Last month, an election in Turkey kept President Recep Tayyip Erdogan and his coalition in power. But experts are puzzled by the results — and caution that the election was not free and fair. Videos of ballot stuffing — mostly in eastern Turkey — in favor of pro-Erdogan parties went viral after they were posted online on election day. And both partisan and nonpartisan reports showed that allegations of electoral irregularity came primarily from eastern Turkey. An opposition-written report stated that 68 percent of the election day violations took place in the east — areas where Erdogan’s Justice and Development Party (AKP) and the far-right Nationalist Movement Party (MHP) experienced significant gains. A report published by an independent fact-checking organization largely supports these claims.

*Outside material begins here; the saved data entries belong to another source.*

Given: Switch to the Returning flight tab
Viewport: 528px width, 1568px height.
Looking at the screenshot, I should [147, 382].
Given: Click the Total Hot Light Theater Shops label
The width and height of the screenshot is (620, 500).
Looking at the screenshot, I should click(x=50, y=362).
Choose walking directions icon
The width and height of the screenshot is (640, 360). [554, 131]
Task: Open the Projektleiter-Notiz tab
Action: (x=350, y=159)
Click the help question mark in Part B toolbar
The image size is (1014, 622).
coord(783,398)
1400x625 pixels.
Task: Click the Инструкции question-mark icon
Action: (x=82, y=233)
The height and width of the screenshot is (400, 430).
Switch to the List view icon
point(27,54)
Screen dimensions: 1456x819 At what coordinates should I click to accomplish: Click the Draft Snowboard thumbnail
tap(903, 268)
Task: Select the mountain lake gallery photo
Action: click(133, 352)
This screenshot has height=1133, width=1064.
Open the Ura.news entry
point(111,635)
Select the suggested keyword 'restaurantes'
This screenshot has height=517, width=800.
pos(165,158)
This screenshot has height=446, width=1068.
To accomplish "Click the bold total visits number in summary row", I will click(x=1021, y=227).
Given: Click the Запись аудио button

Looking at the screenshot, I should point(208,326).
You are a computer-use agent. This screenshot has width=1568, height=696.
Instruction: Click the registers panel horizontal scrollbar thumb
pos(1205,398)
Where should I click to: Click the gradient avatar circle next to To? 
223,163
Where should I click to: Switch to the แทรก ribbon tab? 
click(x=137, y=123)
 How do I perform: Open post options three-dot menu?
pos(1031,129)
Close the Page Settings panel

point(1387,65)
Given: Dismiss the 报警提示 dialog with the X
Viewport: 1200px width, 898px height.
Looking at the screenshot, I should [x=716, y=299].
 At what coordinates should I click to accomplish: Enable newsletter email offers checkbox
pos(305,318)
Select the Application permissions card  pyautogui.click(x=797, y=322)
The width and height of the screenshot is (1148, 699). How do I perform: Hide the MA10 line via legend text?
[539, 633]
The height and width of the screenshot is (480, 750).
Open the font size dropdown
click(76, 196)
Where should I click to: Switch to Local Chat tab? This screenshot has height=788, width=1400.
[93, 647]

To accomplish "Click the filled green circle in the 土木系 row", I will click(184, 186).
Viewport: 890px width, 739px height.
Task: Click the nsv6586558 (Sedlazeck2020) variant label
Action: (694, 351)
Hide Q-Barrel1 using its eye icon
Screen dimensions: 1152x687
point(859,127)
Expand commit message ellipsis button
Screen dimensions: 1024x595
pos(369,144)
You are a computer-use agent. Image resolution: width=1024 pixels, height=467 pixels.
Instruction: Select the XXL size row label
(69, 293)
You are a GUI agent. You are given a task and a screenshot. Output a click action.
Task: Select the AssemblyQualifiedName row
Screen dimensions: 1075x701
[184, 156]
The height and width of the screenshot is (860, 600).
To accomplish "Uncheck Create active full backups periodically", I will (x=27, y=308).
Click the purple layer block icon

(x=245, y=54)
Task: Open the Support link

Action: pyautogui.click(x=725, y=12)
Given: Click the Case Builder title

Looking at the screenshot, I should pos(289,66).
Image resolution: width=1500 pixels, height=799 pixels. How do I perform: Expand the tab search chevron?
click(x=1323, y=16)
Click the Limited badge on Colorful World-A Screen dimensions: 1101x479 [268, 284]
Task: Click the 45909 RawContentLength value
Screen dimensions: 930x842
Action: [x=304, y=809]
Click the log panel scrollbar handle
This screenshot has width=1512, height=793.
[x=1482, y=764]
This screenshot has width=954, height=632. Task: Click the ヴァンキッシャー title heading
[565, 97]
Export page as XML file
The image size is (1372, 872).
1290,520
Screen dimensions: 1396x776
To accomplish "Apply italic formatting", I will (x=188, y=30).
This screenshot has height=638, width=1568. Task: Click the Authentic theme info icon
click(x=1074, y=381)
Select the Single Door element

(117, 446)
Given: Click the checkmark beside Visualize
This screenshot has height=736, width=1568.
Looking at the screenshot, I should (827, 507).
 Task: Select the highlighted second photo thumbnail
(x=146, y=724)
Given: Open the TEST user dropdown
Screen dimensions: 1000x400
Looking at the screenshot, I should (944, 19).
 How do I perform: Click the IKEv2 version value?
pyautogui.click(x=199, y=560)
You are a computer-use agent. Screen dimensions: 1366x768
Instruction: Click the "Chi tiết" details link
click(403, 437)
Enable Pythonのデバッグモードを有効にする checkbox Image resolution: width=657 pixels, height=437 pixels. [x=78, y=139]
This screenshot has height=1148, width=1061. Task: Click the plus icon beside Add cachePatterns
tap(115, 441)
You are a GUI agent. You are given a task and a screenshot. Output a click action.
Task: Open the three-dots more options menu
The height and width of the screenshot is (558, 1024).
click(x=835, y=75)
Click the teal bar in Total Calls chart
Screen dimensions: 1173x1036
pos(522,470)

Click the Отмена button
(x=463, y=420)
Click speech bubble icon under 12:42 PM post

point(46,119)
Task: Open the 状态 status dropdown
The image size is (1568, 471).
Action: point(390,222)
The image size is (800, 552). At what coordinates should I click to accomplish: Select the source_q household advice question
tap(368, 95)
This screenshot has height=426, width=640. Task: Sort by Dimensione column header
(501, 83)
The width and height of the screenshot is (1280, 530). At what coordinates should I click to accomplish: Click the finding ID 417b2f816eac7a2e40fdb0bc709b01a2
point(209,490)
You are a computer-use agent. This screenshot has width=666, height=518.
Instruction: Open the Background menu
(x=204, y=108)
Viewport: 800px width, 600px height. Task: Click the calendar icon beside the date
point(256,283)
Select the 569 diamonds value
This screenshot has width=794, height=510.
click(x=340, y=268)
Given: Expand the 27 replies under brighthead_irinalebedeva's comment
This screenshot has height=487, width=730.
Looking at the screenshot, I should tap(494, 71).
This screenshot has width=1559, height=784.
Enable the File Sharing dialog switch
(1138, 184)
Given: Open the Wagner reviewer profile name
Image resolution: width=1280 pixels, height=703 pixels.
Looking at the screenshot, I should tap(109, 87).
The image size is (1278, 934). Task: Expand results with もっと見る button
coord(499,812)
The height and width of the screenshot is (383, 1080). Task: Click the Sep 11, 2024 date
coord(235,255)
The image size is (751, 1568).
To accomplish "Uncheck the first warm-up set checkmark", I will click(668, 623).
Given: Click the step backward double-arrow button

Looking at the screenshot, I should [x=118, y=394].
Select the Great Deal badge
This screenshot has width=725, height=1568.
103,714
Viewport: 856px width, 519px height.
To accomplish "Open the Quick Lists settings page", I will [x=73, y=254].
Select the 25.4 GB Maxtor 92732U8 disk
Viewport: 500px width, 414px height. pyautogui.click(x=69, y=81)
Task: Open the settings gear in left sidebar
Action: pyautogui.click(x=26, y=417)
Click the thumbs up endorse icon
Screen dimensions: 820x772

Because this area has a majority-Kurdish population, election observers were surprised at the increased support for pro-Erdogan nationalist parties that suffered significant losses in the rest of the country, despite years of tensions between Erdogan’s government and Kurds.
To sort out the competing claims by pro-government and opposition sources, I examined data at the ballot-box level. I found a significant level of overlap between the geographical distribution of this unprecedented electoral result and that of some electoral anomalies. These include: excess votes per boxes, high levels of spoiled ballots, and noticeable differences in the amount of parliamentary and presidential ballots in the same box.